▸ **EXERCISE DATA**:
((
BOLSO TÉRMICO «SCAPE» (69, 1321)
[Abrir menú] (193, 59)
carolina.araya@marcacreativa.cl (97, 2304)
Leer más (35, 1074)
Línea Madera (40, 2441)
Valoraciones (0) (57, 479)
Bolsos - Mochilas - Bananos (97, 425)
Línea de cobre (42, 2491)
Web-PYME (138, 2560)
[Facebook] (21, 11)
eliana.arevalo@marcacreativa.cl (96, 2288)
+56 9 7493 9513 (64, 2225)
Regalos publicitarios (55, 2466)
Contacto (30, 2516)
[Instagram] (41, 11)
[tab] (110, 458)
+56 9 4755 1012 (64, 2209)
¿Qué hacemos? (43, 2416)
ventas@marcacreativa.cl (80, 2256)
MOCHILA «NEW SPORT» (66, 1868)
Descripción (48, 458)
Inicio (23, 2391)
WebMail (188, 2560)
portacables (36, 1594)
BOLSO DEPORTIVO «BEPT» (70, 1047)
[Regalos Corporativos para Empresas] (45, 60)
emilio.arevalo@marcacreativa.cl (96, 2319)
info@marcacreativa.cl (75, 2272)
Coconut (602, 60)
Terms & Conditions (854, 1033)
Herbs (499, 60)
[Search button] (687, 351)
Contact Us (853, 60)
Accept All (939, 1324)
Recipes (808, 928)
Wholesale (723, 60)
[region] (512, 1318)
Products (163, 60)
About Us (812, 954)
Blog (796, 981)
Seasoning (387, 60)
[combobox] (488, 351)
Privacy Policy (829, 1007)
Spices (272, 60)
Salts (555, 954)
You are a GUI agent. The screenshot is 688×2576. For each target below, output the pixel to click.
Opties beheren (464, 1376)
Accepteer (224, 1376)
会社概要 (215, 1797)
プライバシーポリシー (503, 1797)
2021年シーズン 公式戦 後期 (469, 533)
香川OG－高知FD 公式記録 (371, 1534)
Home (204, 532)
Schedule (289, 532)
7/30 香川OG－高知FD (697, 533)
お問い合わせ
))
▸ **EXERCISE REQUIREMENTS**: From the line that contains "Contact Us (853, 60)" to the last line of the data, write out each line exactly and add nothing.

▸ **ANSWER FOR THE TASK**:
Contact Us (853, 60)
Accept All (939, 1324)
Recipes (808, 928)
Wholesale (723, 60)
[region] (512, 1318)
Products (163, 60)
About Us (812, 954)
Blog (796, 981)
Seasoning (387, 60)
[combobox] (488, 351)
Privacy Policy (829, 1007)
Spices (272, 60)
Salts (555, 954)
You are a GUI agent. The screenshot is 688×2576. For each target below, output the pixel to click.
Opties beheren (464, 1376)
Accepteer (224, 1376)
会社概要 (215, 1797)
プライバシーポリシー (503, 1797)
2021年シーズン 公式戦 後期 (469, 533)
香川OG－高知FD 公式記録 (371, 1534)
Home (204, 532)
Schedule (289, 532)
7/30 香川OG－高知FD (697, 533)
お問い合わせ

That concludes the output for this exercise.